One aspect of the Genesis story is that God needed to rest after his six days of creative labour. It is a Scriptural Mystery why a God who can, on the sayso of all Beleivers, do anything, should not be able to work without fatigue. After all He, it is implied, does not eat, does not get ill, does not grow old and die. If He is exempt from all these essenetially physiological torments .... it seems odd that fatigue, and the need to rest, should be His Lot. Did He get tired as that Creative Week wore on? It seems reasonable to suppose that He did. The need for rest, on our part (and we are "in His image") comes upon us gradually unless we are neurotic enough to repress it and 'live on our nerves'. God is not neurotic.

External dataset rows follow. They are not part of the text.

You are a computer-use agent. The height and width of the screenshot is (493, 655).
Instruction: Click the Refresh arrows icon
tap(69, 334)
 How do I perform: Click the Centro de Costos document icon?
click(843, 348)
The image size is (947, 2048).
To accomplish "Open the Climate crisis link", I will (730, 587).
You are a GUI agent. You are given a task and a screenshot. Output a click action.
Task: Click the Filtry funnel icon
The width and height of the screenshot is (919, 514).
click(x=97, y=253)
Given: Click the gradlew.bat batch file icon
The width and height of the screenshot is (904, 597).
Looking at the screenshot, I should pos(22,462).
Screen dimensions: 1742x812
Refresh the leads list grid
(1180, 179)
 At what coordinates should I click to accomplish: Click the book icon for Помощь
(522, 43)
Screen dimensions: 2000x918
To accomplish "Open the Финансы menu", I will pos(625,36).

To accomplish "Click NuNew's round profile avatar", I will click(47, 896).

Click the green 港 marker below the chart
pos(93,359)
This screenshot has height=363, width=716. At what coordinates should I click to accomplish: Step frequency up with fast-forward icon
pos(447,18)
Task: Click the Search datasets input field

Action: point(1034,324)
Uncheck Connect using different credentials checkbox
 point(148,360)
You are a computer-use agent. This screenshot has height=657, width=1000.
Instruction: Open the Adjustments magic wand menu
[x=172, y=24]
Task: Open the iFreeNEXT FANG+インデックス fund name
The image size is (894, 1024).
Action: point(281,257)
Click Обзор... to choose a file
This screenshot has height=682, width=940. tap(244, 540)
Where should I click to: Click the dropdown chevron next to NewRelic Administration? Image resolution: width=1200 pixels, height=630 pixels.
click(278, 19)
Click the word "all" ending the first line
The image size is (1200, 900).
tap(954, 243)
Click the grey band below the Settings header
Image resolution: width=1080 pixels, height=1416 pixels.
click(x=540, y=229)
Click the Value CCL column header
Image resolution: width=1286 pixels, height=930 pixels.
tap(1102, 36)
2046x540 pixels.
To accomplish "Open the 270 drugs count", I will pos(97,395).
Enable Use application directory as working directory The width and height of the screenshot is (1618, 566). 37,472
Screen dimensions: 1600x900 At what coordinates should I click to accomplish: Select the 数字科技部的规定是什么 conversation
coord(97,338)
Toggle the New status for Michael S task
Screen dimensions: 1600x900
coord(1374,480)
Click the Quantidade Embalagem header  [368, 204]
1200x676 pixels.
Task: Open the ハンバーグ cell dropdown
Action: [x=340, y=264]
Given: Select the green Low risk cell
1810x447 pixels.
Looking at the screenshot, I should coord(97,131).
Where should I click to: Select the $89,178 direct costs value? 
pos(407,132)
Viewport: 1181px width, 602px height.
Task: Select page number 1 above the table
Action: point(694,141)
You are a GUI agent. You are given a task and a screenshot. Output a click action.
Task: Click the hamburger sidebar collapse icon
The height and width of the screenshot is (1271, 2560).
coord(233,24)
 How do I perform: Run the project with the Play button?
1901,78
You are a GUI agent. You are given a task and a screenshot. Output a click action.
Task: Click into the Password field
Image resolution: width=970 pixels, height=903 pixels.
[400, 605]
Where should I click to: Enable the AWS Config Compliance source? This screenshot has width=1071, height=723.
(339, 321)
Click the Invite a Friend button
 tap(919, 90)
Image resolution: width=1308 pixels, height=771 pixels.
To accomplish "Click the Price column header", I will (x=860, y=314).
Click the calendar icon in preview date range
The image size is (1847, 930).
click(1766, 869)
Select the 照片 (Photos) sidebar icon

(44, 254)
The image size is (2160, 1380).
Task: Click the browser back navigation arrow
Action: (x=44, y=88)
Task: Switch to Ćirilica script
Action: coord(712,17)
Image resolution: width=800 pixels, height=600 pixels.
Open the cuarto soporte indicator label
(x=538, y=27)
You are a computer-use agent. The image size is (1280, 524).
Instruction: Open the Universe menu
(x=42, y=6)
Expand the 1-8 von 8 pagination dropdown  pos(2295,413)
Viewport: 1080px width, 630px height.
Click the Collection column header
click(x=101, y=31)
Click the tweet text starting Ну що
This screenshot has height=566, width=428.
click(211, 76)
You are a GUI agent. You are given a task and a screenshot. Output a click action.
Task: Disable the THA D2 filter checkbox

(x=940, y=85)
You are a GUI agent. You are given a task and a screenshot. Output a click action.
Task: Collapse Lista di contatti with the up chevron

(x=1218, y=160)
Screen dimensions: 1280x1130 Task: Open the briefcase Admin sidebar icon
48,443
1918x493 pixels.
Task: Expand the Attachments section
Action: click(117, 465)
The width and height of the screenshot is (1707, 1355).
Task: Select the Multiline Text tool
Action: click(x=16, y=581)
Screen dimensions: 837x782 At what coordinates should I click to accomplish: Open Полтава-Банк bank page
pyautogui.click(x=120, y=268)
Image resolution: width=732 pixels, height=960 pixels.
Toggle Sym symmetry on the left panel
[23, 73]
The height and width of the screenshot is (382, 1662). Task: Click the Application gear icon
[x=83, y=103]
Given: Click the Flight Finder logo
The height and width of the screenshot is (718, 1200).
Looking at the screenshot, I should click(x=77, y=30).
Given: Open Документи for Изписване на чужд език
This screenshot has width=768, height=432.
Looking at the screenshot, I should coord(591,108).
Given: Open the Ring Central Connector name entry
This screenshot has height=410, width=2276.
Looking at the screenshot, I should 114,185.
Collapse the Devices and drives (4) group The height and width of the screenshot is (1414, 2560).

Certainly, in our own work, efficiency falls off as the week passes its mid point and many studies show that the five day week is actually more productive than the six day week in most jobs. Many sermons (on the seventh day) are quite awful. It is odd that He Who Knows All Things did not seem to know about fatigue and created us on the very dodgy sixth day. Would it not have been better for Him to have put His Feet up after five days and to have made us on the Second Monday. Perhaps He might have built in a bit less Human Fallibility that way.

We have all experienced the 'Friday Afternoon Car' - its doors don't shut properly, it never starts smartly and the gears crash without being asked to. Perhaps Sin and Fall - which we Christians see in us all - are simply that we are 'Friday Afternnon Cars'. There is no Scriptural reference to Fall or Sin among plants, birds, fishes and the other non-human life forms; this fact is surely significant. They were made before God's fatigue began to tell. It is true that God was well pleased with His Work but if He was tired then perhaps He was pleased to get shot of it rather than pleased with it.

But, wait a moment, one is not at one's best on Monday mornings. God knows that too. Carry on Believing.